Alberta’s home builders say the industry is in a dire state.
BILD Alberta — a unified voice for the land development, home building and renovation industry — said the industry has been crippled by fewer residential construction jobs, less affordable homes and uncertainty surrounding proposed legislation.
The association says the impacts have been far-reaching across Alberta, with some companies reducing their staff by 15 to 20 per cent in recent years.
On Wednesday, industry leaders gathered in Edmonton to discuss the issues.
BILD Alberta CEO Cameron Wyton said Alberta is experiencing a historic high in vacant new homes on the market and a 10-year low in housing starts.
“This means, there are far fewer homes to be built, resulting in a considerable drop in the number of jobs,” she said.
“It’s difficult to estimate the overall impact, however, even conservatively, five to 10 per cent reduction in that workforce means thousands of Albertans are out of work.”
Avalon Master Builder CEO Ryan Scott said his company cut about 20 per cent of its staff in the last three years, and last week, Jayman Built cut more than 15 per cent of its workforce.
Jayman Built CEO Jay Westman said the company is in a cycle of over-supply and under-demand which is “being driven by the current political landscape and the policies that have affected the primary driver of the western economy, which is energy.
Scott agreed the industry is facing a number of challenges, but pointed to regulations from the government which include tougher new mortgage rules as well as higher interest rates.
Wyton said skilled trade contractors may not be getting laid off, but the economic environment is impacting them as well.

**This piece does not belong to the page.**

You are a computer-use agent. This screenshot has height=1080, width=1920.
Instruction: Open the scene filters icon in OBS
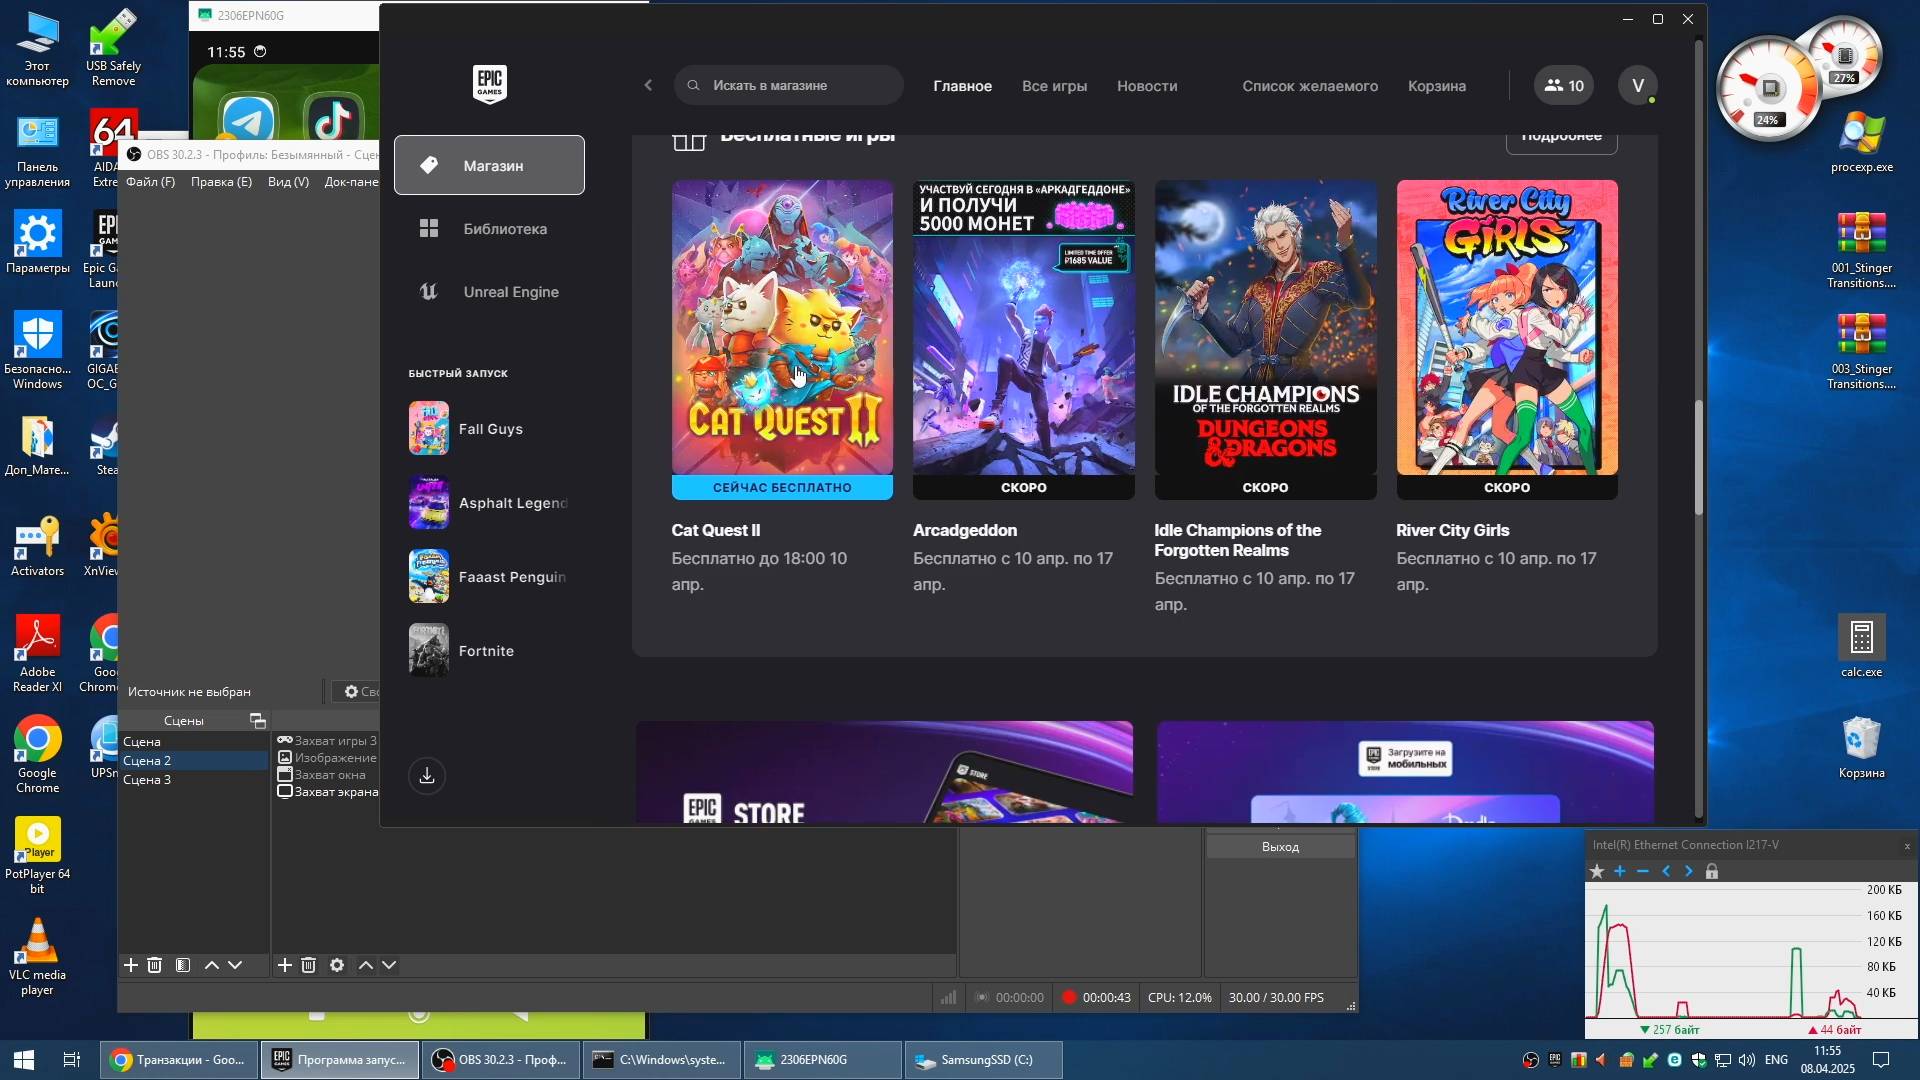tap(183, 965)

“They’re certainly realizing a reduction in their work,” she said.
Wyton also suggested new building costs being proposed by the province will hurt.
“We know that every increase of $10,000 will put 20,000 Albertans out of the housing market. They won’t be able to afford the home they thought they were going to have,” she said.
Housing starts slumped 22 per cent from this past September to October, and they dropped 49 per cent year over year.
“We always want to be positive and be looking forward to growth and the future, and really over the last little bit, it’s been a struggle. We’re always planning for the worst, rather than planning for the uptrends, the growth,” BILD Alberta director Greg Nakatusi said.
“We’re entering 2019 really just trying to hope for something to stay steady for a change rather than look for that growth.”
CMHC, Canada’s national housing agency, is forecasting Alberta’s housing market will be flat in 2019.
In September, Edmonton experienced one of the largest decreases in home sales across Canada, according to the Canadian Real Estate Association.
Recent data from The Calgary Real Estate Board suggested overall home sales declined almost 10 per cent in October across Calgary, with detached home sales down to levels not seen since the late 1990s.